Lens classifies the origin of every CSS rule in its capture. In Fight View, the source line under each winner and loser card comes directly from this classification. That’s what makes a diagnosis specific rather than generic: “your Page Builder is overriding your theme” is only possible because Lens knows which rule came from the Page Builder and which came from the theme.
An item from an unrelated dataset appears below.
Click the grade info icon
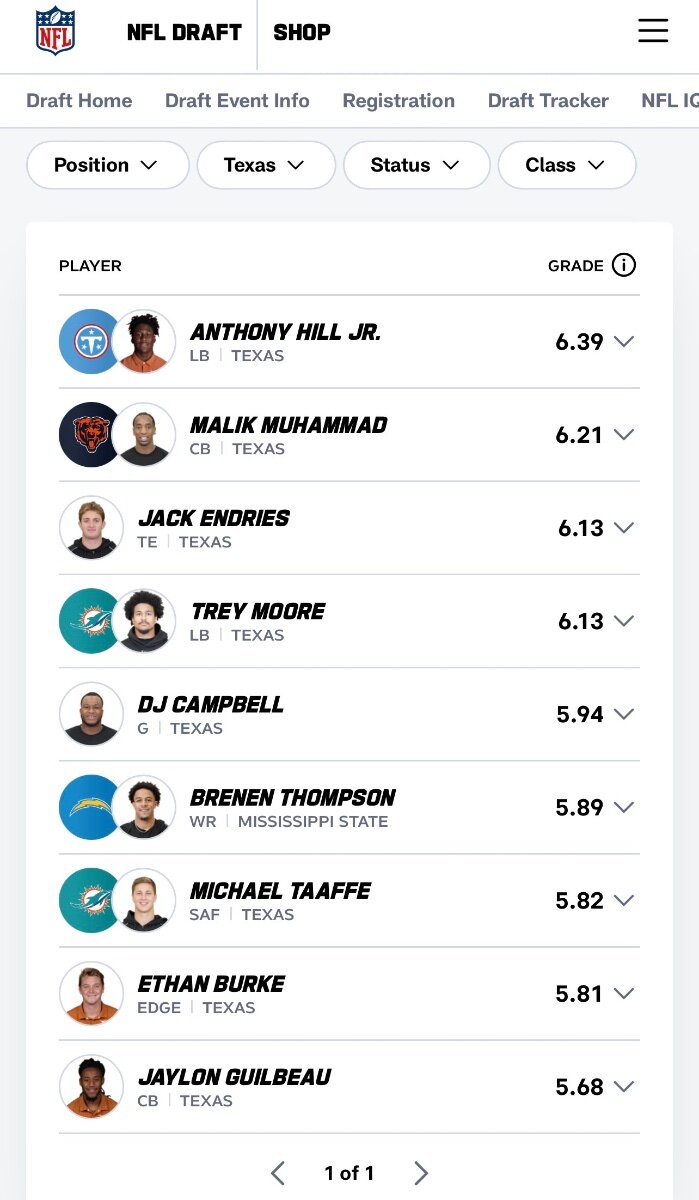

The origin categories Lens identifies #
Theme stylesheet #
Rules from your active theme’s CSS files, loaded as external stylesheets from the theme folder. Theme rules are the most common source of override conflicts with page builders, because themes often use more specific selectors than Page Builder classes. When the diagnosis traces a conflict to the theme, the fix is usually a more specific override in your theme’s custom CSS area.
Plugin stylesheet #
Rules loaded by a WordPress plugin. WooCommerce, contact form plugins, slider plugins, and security plugins all load their own CSS. Plugin conflicts are common when 2 plugins both try to style the same elements, or when a plugin’s CSS uses unexpectedly high specificity. The stylesheet filename in the capture file usually contains the plugin’s name.
Page Builder #
Rules generated by page builders like Elementor, Divi, Beaver Builder, or WPBakery. These are sometimes external stylesheets, sometimes inline styles generated dynamically, and sometimes injected by JavaScript. Page Builder rules injected as inline styles are particularly hard to override because inline styles have the highest specificity in the cascade.
WPCode snippet #
Rules coming from a WPCode (or similar code snippet plugin) stylesheet. These are identifiable by a data-wpcode attribute on the style element. When the source says WPCode snippet, the fix is in your snippet plugin, not in your theme or Page Builder.
Inline Style #
CSS applied directly to an HTML element’s style attribute, either by a Page Builder, a plugin, or JavaScript. Inline styles beat almost everything in the cascade except !important declarations. When an Inline Style is the winning rule, Lens routes to developer handoff if the style is JavaScript-set, since overriding it reliably requires changing the source.
JavaScript injection #
Styles applied dynamically at runtime by JavaScript. These don’t appear in static stylesheets at all, which is why they’re invisible in standard stylesheet inspection. Lens captures the computed style state including dynamically injected rules, so it catches what static analysis misses. Conflicts from JavaScript injection always route to developer handoff.
Browser default #
Every browser applies a base set of styles to every HTML element before any other CSS runs. These are filtered out of the computed styles panel in Stage 1, since they’re rarely the cause of a conflict. They appear in the capture file when relevant for context.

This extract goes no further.